Qué sonido tan pelicular me pareció el que salía de mis labios en ese momento, no lo había oído ya hacía meses. Una risa tan horrenda que hizo a la chica saltar del susto, pero eso no me detuvo, seguí riendo. La razón de esta conducta irracional era simple y podía ser nombrada con todo y apellido: murió en ese hospital y es un tema del que no se ha vuelto a hablar desde que las puertas de la salida se cerraron tras de mí. ¿Por qué estoy aquí y no en mi casa?
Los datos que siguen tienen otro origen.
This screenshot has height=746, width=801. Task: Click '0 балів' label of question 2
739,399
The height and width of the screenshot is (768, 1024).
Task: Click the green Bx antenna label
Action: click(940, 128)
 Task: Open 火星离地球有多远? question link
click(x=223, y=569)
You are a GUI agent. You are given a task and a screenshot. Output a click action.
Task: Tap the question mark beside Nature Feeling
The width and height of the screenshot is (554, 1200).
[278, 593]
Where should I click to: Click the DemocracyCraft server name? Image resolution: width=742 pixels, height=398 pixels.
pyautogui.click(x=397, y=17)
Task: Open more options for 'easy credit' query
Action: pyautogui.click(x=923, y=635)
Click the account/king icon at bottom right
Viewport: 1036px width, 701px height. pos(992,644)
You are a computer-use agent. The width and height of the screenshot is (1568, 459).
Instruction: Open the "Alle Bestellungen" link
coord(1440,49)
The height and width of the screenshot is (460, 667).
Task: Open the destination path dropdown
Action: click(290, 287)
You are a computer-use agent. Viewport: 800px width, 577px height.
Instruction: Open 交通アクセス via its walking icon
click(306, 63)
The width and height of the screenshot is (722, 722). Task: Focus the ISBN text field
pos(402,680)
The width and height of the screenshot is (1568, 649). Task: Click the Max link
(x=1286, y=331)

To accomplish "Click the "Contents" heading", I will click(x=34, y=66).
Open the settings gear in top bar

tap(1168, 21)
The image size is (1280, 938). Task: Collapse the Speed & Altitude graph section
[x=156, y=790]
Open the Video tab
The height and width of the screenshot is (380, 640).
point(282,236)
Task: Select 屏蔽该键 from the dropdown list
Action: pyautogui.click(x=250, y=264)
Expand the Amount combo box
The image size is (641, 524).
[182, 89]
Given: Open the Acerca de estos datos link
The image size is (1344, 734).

Porque mi mundo ya no existe, ni la cuna ni mi silla ni Diana; todo se cubrió en llamas cuando me dijeron la hora de muerte y se volvió cenizas cuando las
palabras más crueles surgieron de la boca del doctor: “No había nada que pudiera hacerse”. Tomé el portafolio que había dejado en la banqueta y comencé a caminar, dejando al ángel de azul solo y parado en medio de la calle. Ella no dijo nada, tampoco yo; no había por qué usar palabras si con el simple acto se dijo todo, pues antes de reír mis labios se habían encontrado con los suyos. Me encaminé al departamento para encontrarme con mi peor enemigo y yo iba desarmado, con labios engañosos y un alma que cantaba un réquiem, no por lo sucedido el 12 de julio, sino porque ahora sí había algo que pude haber
hecho y no lo hice. Pude haber ido a casa, pero el miedo y la cobardía me encontraron con una joven en tacones altos y sonrisa honesta. Llegué al departamento a las seis de la mañana. Todo estaba como lo imaginaba, pero la cuna no estaba vacía y la silla sí. Mi madre ocupaba el cuarto de visitas; de ahí provenían llantos y una canción infantil. “Diana hubiera cantado esa melodía con desafinación, supongo que es mejor que la interprete mi mamá”, pensé. Entré a la habitación y mi madre me observó con preocupación. Solo la miré y le dije: “Hoy no tuve que pasar por vino”, y dejé la recámara sin siquiera mirar dentro de la cuna.